A lot of us buy references such as Graffeo, EngProguide ( I consider these as NOTES;  Grainger, Wildi etc as typical BOOKS). For PE, we are not required to have an in depth knowledge on any particular subject but have a basic knowledge on a lots of different subjects. Most importantly be able to solve the problems in 6 minutes.

These NOTES cover need to know information, important formulas and give you quick run down on a topic. Now, I'm sure real exam will have stuff beyond these notes. My view is, let's say if something is asked beyond the reference material covered in these notes then the chances are you are going to have a hard time anyway to get the answer right. In other words, if you can't solve it from these notes then you can't solve it anyway due to time needed etc.  

So if that is the case, do we need to even go through these books, rather spend your time in going through these notes, make your binder and solve a lots of problems from where ever you can get, such as Spin up, Complex , etc etc.

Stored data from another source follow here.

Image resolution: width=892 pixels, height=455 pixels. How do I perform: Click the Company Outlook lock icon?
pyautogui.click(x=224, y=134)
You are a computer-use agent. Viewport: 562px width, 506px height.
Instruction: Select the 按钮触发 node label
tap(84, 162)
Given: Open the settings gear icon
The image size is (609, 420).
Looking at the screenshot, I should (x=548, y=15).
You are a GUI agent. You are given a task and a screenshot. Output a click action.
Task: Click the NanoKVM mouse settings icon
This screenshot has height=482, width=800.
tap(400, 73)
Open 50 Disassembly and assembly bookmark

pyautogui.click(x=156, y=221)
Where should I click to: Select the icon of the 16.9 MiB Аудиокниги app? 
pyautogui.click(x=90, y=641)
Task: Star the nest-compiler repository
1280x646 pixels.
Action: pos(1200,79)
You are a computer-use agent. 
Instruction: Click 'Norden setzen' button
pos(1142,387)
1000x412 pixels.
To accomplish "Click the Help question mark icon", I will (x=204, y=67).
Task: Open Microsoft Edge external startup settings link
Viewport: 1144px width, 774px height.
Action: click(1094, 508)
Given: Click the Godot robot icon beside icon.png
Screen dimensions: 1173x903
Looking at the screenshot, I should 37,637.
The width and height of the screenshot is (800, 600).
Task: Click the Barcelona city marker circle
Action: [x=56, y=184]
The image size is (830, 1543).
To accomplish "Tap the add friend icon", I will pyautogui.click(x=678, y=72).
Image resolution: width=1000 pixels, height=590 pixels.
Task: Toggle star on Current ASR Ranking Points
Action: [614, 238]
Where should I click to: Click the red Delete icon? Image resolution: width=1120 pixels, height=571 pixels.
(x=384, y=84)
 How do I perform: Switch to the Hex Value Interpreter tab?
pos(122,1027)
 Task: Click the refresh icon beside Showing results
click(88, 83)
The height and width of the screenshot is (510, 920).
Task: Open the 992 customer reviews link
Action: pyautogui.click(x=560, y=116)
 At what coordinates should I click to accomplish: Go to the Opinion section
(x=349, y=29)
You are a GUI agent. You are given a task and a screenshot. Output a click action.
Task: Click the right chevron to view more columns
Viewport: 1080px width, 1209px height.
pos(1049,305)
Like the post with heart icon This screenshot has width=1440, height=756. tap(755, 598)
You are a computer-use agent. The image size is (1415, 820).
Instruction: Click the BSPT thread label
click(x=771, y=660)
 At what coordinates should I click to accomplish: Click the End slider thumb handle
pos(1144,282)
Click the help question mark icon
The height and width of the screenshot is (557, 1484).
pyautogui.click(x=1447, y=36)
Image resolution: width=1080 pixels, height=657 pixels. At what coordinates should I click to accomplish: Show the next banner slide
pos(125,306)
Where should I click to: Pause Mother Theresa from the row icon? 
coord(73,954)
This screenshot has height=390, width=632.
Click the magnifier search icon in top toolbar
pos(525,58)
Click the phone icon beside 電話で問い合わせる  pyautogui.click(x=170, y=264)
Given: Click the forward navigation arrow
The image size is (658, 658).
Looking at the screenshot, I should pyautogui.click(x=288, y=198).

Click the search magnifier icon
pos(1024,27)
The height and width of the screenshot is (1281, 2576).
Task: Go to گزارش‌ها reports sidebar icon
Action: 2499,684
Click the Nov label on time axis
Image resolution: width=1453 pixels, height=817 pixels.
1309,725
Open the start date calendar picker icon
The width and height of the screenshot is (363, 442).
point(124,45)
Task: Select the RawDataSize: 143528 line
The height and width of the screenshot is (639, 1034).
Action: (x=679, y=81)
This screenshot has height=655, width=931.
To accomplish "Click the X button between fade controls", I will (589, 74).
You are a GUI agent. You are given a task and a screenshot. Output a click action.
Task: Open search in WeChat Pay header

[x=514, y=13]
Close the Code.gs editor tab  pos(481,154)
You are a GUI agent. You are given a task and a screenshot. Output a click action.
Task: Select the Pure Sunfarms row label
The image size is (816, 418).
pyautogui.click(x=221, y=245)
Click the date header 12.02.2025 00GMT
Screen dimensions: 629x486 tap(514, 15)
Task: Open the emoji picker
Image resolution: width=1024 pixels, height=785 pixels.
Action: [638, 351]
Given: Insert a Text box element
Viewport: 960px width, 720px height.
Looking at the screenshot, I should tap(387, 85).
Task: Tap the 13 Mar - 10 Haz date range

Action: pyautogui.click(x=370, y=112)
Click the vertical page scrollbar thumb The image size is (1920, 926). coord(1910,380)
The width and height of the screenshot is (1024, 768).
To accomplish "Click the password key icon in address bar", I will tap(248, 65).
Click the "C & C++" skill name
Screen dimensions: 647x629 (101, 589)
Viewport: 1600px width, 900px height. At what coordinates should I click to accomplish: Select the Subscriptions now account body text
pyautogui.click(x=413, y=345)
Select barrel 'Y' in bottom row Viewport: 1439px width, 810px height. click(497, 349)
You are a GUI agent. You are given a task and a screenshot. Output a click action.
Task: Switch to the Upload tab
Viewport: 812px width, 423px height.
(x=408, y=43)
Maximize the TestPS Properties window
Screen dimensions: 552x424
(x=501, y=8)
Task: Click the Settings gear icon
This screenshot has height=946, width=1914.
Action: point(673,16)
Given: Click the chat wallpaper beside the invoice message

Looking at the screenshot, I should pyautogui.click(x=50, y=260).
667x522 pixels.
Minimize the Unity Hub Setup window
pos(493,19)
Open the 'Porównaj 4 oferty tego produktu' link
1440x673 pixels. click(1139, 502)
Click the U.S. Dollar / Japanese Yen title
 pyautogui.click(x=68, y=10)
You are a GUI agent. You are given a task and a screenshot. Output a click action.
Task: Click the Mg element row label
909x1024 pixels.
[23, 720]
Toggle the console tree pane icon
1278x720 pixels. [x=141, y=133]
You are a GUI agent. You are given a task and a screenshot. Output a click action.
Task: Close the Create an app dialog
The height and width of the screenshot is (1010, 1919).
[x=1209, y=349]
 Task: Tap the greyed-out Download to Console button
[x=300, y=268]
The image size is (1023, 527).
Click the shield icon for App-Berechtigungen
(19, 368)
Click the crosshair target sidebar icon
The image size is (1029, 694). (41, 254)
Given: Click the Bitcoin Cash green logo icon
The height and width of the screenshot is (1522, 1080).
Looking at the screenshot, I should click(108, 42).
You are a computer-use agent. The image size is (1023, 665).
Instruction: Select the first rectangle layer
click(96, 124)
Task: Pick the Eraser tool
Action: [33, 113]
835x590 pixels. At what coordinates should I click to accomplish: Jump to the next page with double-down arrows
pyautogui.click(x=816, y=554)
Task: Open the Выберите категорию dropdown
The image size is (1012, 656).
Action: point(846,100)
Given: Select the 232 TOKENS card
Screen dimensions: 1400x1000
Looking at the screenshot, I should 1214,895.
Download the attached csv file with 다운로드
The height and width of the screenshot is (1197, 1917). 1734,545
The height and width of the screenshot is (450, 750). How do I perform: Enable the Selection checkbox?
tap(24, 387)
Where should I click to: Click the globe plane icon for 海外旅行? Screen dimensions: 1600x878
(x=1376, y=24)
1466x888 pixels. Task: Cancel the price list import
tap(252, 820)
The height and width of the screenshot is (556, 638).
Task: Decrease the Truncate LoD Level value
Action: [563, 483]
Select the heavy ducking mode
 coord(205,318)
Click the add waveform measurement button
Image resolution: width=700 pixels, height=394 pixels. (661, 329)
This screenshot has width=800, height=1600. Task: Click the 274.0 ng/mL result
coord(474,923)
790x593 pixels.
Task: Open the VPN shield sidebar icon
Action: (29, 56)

Protection book is a different matter as that subject is not covered very well by these notes. You also need to practice looking up NEC code. 

Previous test takers and preparing for the exam, what is your take on this? Previous test takers, did the books help you answer questions which could not be answered through these notes? ( exclude protection questions and NEC questions) , I am talking about not spending a lot of time on Camara, Wildi, Grianger BOOKS but rely on these notes instead.


----------



## Szar (Dec 19, 2018)

roy167 said:


> A lot of us buy references such as Graffeo, EngProguide ( I consider these as NOTES;  Grainger, Wildi etc as typical BOOKS). For PE, we are not required to have an in depth knowledge on any particular subject but have a basic knowledge on a lots of different subjects. Most importantly be able to solve the problems in 6 minutes.
> 
> These NOTES cover need to know information, important formulas and give you quick run down on a topic. Now, I'm sure real exam will have stuff beyond these notes. My view is, let's say if something is asked beyond the reference material covered in these notes then the chances are you are going to have a hard time anyway to get the answer right. In other words, if you can't solve it from these notes then you can't solve it anyway due to time needed etc.
> 
> ...


This kind of rubs me the wrong way. There are no spark notes for the PE exam.  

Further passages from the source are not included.